Alternatively, the author could have connected the dots and come up with something original. But nationalists tend not to think with their brains but rather to feel with their hearts. If he was in the habit of connecting the dots, it's much more likely that he would be an internationalist; a person who wants a borderless world.

This book also has the heavy stuffiness of the career academic hack who’s writing another publish or perish tome for a captive audience. The only people who will get to read this book in its entirety will be the publishers and a few poor students chained to their desks, required to purchase the professor's textbook on penalty of flunking.

It was also hard to avoid the conclusion that this author, a professor at Fudan University, is an academic edition of Lu Hsun's Ah-Q. The latter was a bumbling literary figure caught between Chinese traditional and contemporary values. At least one Chinese historian has suggested Ah-Q was a parody of the great national bumbler himself, Dr. Sun Yat-sen.

On the one hand, the author seems patently incapable of thinking for himself. It's much worse here given the rigidity of the national culture, where ideational sterility takes on the form of a paralytic psychosis. He has the rustic habit of repeating everything several times because he does not have the wherewithal to move from thought to thought without prodigies of mental labor. Farming culture, over thousands of years, has developed habits, mores, and traditions that are excellent for mass-producing peasants with the patience to watch cattle, plant rice, chew hay seeds, dig mulch, and otherwise be satisfied and satiated doing the same repeated farm chores day in and day out, year in and year out, till death do farmer and his chores part. This author seems to have suffered mightily as an academic and I feel certain he'd be much happier where he to be planted back on his folks farm.

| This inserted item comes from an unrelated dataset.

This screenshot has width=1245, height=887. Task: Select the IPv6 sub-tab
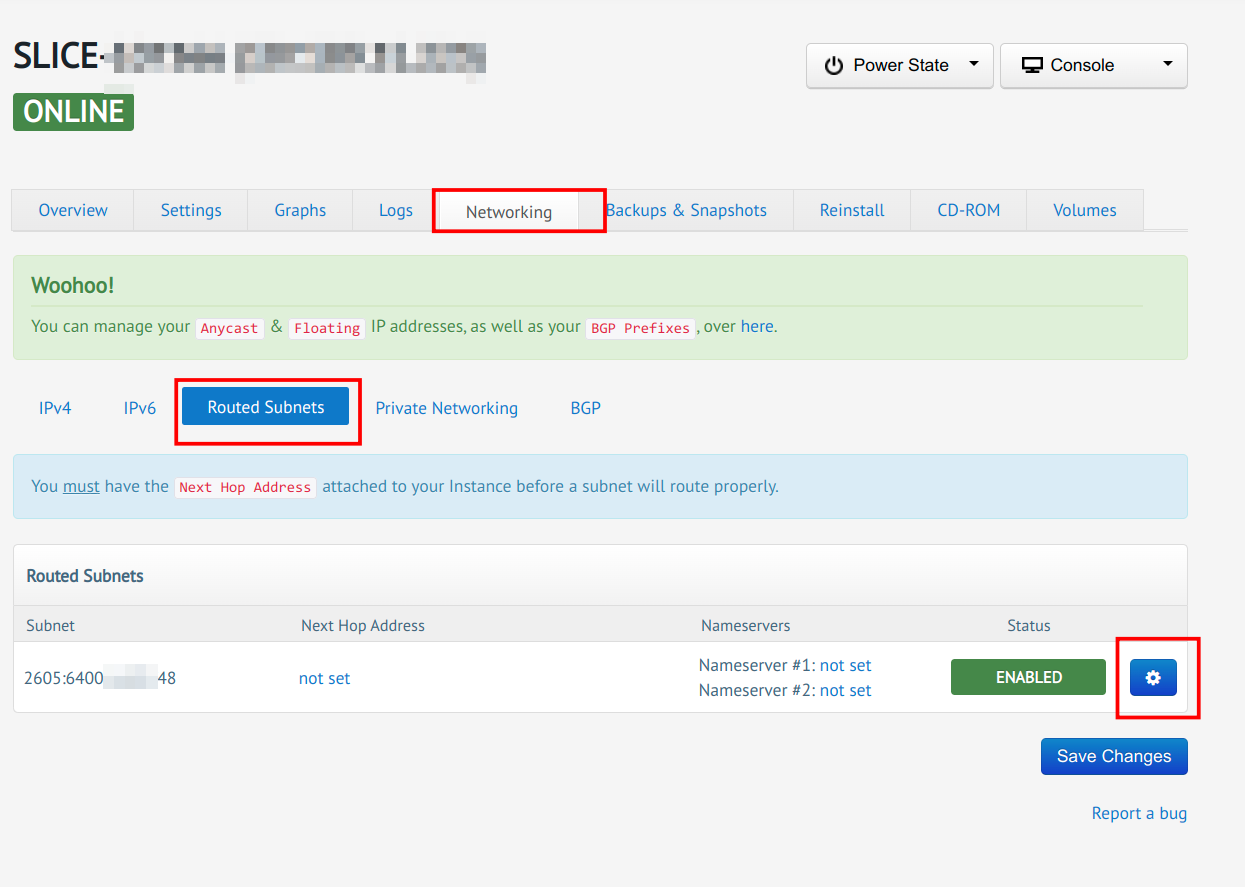pyautogui.click(x=140, y=408)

To drive home my point, perhaps it's best I translate something of the professor's scholarship for you. I had to partake of forty pages of his sovereign wisdom and I'm happy to give you a homeopathic dose of it here. For those of us who work as translators, the following tail-chasing stuff seems all too familiar. This is from the last chapter I was able to get down. The chapter is entitled Peninsular Wisdom and Human Wisdom.

The histories of all peoples and nations, by definition, have all challenged their geopolitical and culturally fated histories. Even China and Japan are this way. It is not the case that it’s simply limited to the peninsula of Korea. However, when it comes to the wisdom that the Korean peninsula developed while challenging its own geopolitical and cultural fate, just what special characteristics does it display in comparison with others?

The most fundamental characteristic is its peninsular format. Korea's peninsular culture has an essence that can be described as a sort of peninsular culture. It is different from the continental culture that is representative of China's culture. It is different from the maritime culture or island culture that is representative of Japan's culture. It is right in the middle of these and intertwined with both. At the same time, it is however different from both.

As such, the traditional wisdom of the Korean peninsula, in its fundamentals, can be described as a sort of peninsular wisdom. It is a response to the basic peninsular culture. It is different from the Chinese style of continental wisdom and different from the Japanese style of maritime wisdom or island wisdom. It is caught right in between both and interacts with both. At the same time it is yet different from both.

Continental wisdom challenges continental geopolitics and cultural fate. Maritime wisdom or island wisdom challenges oceanic island geopolitical and cultural fates. Peninsular wisdom, naturally, challenges peninsular geopolitics and cultural fate.


Forty pages of this stuff. Imagine! And there's another 260 pages more.